Dompet Dhuafa Serahkan Bantuan Al-Quran Braille pada komunitas Kawan Netra

SURABAYA – Tim Dompet Dhuafa pada Rabu (9/3/2022) lalu mengunjungi Masjid Baitul Muslim di Ngagel, untuk silaturahmi sekaligus mendistribusikan amanah para Donatur Dompet Dhuafa berupa 30 Juz (satu set) Al-Qur’an Braille kepada komunitas Kawan Netra di Surabaya.

Disana, tim bertemu dengan Budi selaku Kepala Sekolah Tunanetra sekaligus Pengurus ITMI (Ikatan Tunanetra Muslim Indonesia). Ia katakan, se-Indonesia, tunanetra yang bisa membaca Al-Qur’an Braille hanya berjumlah 5%.

“Keinginan mengaji teman-teman itu kuat. Hal ini jugalah yang mendasari kami untuk menggencarkan aksi tunanetra mengaji. Dengan proses yang tidak mudah, alhamdulillah, gerakan ini berkembang terus, pun dengan adanya upaya bantuan pendampingan-pendampingan dari komunitas juga lembaga seperti Kawan Netra dan Dompet Dhuafa,” terang Budi, dilansir dompetdhuafa.org.

Namun, tidak semua tunanetra memiliki Iqra dan Al-Qur’an Braille sendiri-sendiri. Umumnya Al-Qur’an Braille memiliki ukuran cetakan yang lebih besar dan hanya 1 (satu) buku tiap Juz-nya. Harga jual pun cukup tinggi. Juga cetakan huruf Braille, akan rapuh tiap cetakan timbulnya, terlebih jika sering digunakan. Dan kebutuhan kami juga ada pada pendampingan. Akses transportasi dan tenaga pengajar dari yang awas juga.

“Kemudian kami cari permasalahan-permasalahan yang ada. Ternyata, bukan hanya jumlah Al-Qur’an Braille-nya. Namun, akses pada kami teman-teman tunanetra untuk menuju lokasi pengajian. Misalnya, kadang-kadang kami sulit untuk menggunakan transportasi umum. Sering tidak pas penurunan lokasinya, kami kan bingung ketika turun ada dimana? Belum lagi jika kami salah mengeluarkan uang, ada saja kelakuan orang yang bohong pada kami,” sebut Budi.

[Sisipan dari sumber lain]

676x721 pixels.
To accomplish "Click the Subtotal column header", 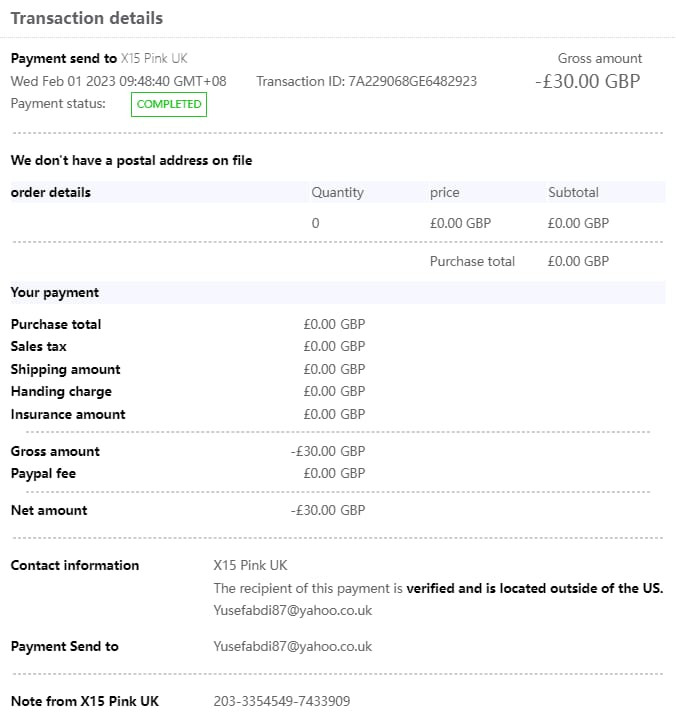I will 573,192.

Sebelumnya, Dompet Dhuafa bersama Kawan Netra yang didukung oleh banyak pihak, hadir untuk mendampingi tunanetra yang tergabung dalam ITMI Kota Surabaya dalam pemberantasan buta huruf Al-Qur’an Braille, salah satunya adalah dengan menyelenggarakan Festival Tunanetra Mengaji (FTM) di Surabaya pada Ahad, (24/10/2021) lalu.

Kegiatan ini diikuti oleh sekitar 200 tunanetra dari Surabaya, Sidoarjo, dan Gresik, dan melibatkan sekitar 70 relawan pendamping.

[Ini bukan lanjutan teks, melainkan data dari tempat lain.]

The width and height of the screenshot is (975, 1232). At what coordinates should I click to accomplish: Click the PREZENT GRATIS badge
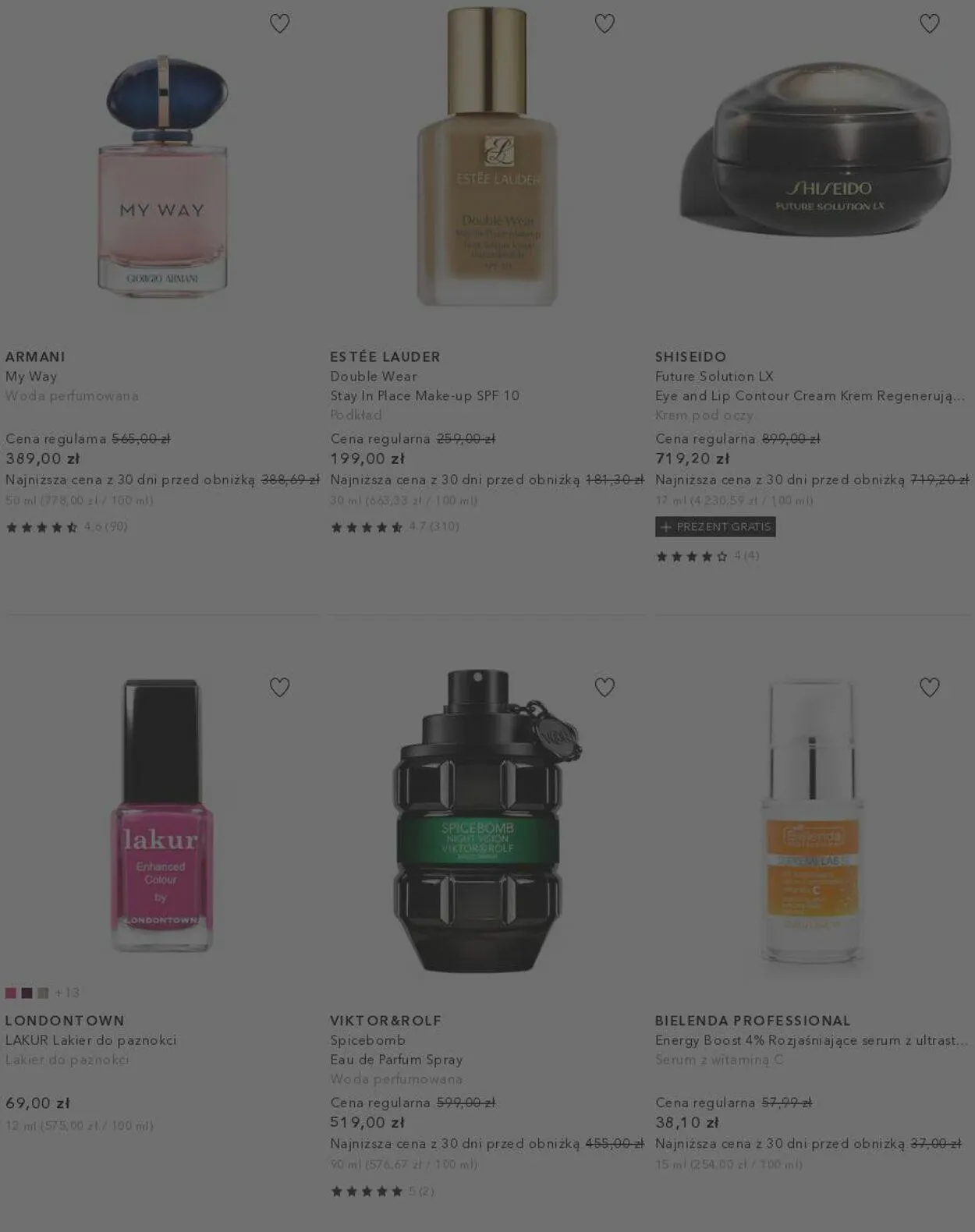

“Alhamdulillah, terima kasih doa para donatur Dompet Dhuafa Jatim yang telah ikut mendukung banyak hal pada acara ini. Mulai dari donasi paket sembako sebagai hadiah untuk para peserta hingga transportasi antar jemput bagi para peserta tunanetra yang semangat untuk belajar Al-Quran Braille,” ucap Gusti, Pendiri Yayasan Urunan Kebaikan.

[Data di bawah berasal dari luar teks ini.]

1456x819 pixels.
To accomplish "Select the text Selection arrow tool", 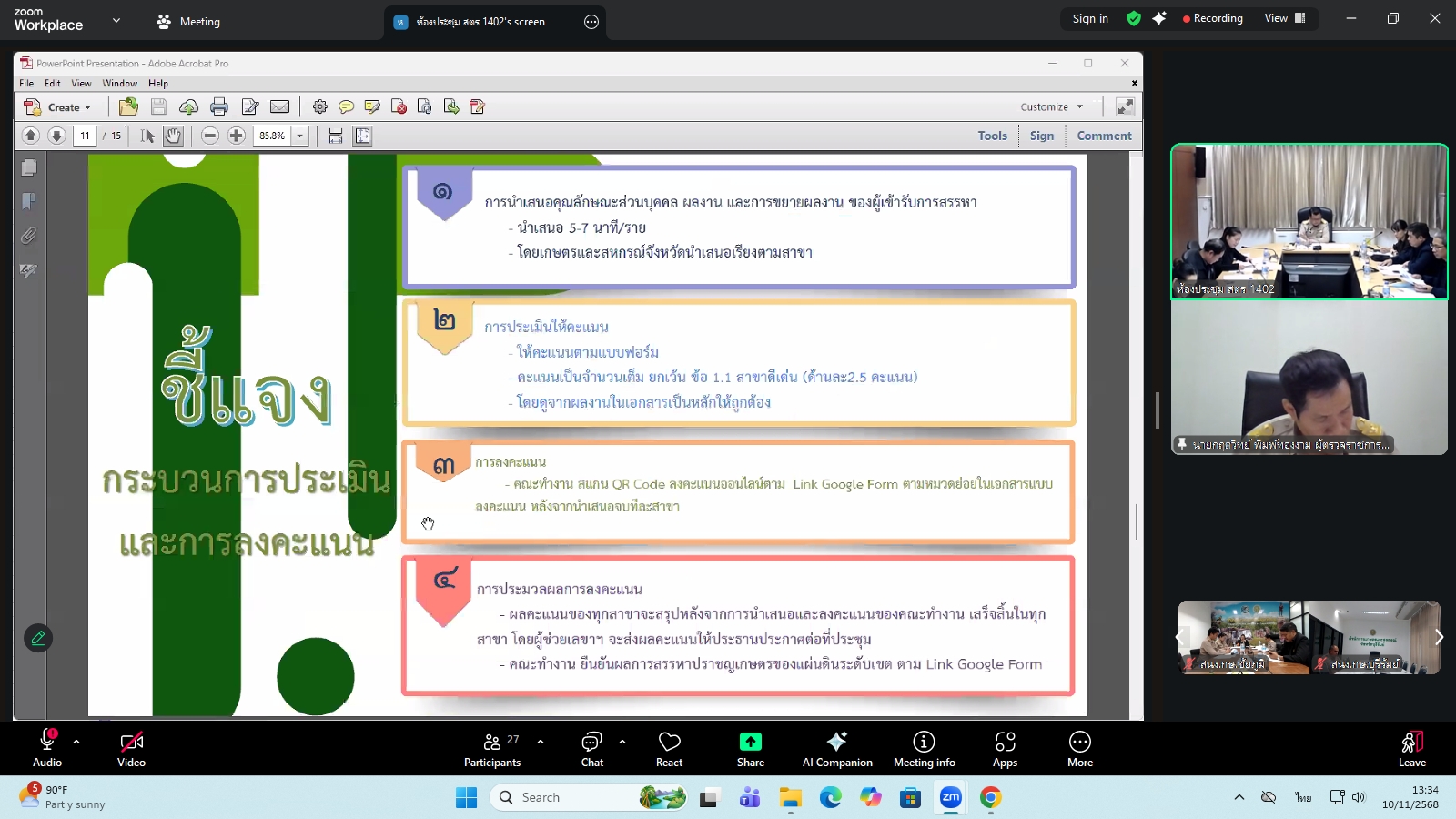I will 146,136.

Tak hanya itu, Dompet Dhuafa Jawa Timur turut mendukung kebutuhan dakwah para Dai tunanetra dalam menyebarluaskan ilmu mengaji Al-Qur’an Braille. Bersama Yayasan Urunan Kebaikan juga beberapa komunitas di Surabaya, Dompet Dhuafa Jawa Timur menyelenggarakan Pelatihan Qur’an Braille untuk Guru Ngaji Tunanetra. Gerakan tersebut berlangsung selama 4 hari, yaitu sejak 27-31 Maret 2021 di TPA Nurulhuda Surabaya.